### EXERCISE INSTRUCTIONS
Render as a numbered list the lines of the records starting with the line that contains "Given: Click the" and going on through the line that contains "Action: point(400,123)", leaving out blank lines.

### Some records
□ □ □ □

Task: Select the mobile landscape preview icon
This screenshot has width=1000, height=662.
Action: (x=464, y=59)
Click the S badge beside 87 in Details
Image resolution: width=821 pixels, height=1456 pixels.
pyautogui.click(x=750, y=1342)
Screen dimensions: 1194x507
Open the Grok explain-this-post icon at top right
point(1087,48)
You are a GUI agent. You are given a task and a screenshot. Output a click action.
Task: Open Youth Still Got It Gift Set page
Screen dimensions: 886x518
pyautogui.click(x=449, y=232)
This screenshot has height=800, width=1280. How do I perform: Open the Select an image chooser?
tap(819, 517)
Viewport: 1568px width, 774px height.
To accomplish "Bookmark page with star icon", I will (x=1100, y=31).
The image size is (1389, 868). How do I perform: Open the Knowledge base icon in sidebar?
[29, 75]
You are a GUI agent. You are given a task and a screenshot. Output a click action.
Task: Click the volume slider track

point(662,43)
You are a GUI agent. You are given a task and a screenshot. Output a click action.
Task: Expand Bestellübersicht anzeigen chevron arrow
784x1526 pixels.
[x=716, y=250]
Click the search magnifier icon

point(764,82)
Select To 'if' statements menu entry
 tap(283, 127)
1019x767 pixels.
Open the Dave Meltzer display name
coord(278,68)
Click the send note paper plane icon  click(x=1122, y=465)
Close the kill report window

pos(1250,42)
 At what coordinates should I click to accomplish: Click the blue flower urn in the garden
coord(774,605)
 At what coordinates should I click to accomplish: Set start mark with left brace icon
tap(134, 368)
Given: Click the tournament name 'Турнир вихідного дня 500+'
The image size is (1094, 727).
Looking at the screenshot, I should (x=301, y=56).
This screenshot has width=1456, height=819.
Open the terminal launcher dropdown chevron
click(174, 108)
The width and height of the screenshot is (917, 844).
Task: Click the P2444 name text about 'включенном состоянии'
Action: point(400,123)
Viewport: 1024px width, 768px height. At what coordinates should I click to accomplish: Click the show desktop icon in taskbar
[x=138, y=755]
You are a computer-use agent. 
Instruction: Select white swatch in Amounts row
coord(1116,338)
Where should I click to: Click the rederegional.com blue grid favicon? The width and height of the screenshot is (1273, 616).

□ □ □ □

### THE RESULT
1. Given: Click the tournament name 'Турнир вихідного дня 500+'
2. The image size is (1094, 727).
3. Looking at the screenshot, I should (x=301, y=56).
4. This screenshot has width=1456, height=819.
5. Open the terminal launcher dropdown chevron
6. click(174, 108)
7. The width and height of the screenshot is (917, 844).
8. Task: Click the P2444 name text about 'включенном состоянии'
9. Action: point(400,123)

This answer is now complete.